All in contrast to the decisive Fortinbras.

>> No.11595248

>>11595144
>Then he pretends to distrust the ghost.
So if a real ghost spoke to you, you would easily trust it?

>> No.11595268

>>11595248
Probably would. Especially if it told me what I already suspected. Do you find Hamlet's excuse about the devil etc convincing? I don't.

>> No.11595282

>>11595016
That is nice too but doesn't Hamlet in a sense act the joker and the player throughout, feigned or otherwise?
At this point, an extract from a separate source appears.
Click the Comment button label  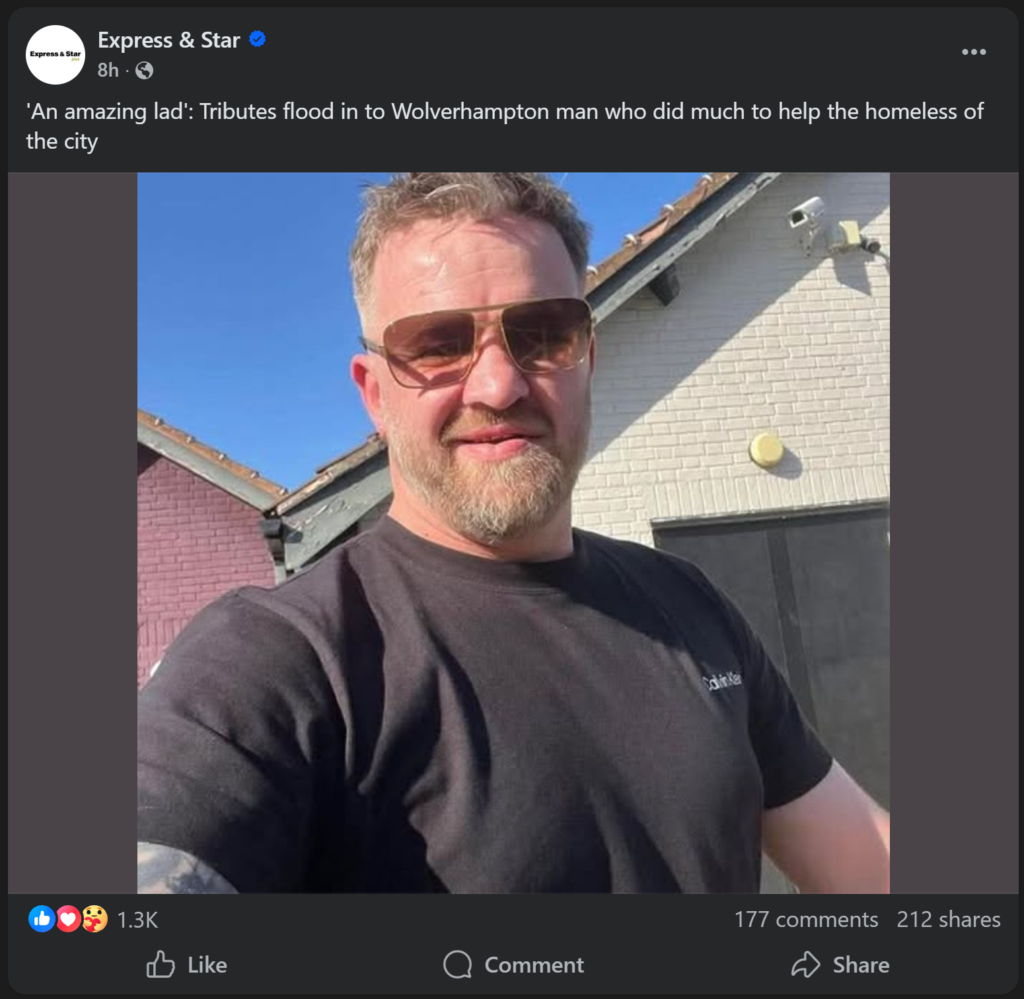tap(534, 965)
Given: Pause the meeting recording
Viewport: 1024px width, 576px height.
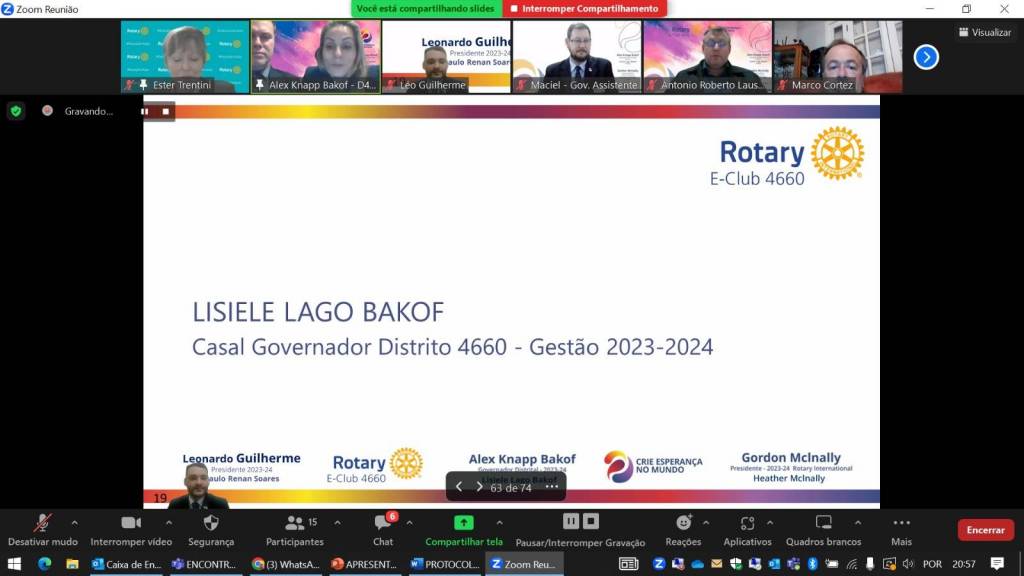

He has this great moment of clarity and then tries to have a fist fight with Laertes in Ophelia's grave whilst proclaiming that he loves her more than 40 brothers could

>> No.11595334

>>11589541
He suspects Claudius is his actual father.

>> No.11595364

>>11595268
>Do you find Hamlet's excuse about the devil etc convincing? I don't.
He had never seen a real ghost before, apparently. He had apparently heard such stories and myths and fables of demons and damned spirits. He is seemingly , apparently, in some sense, somewhat intelligent. He encounters a real ghost for the first time in his life. This spooks him

>> No.11595417

>>11595282
>That is nice too but doesn't Hamlet in a sense act the joker and the player throughout, feigned or otherwise?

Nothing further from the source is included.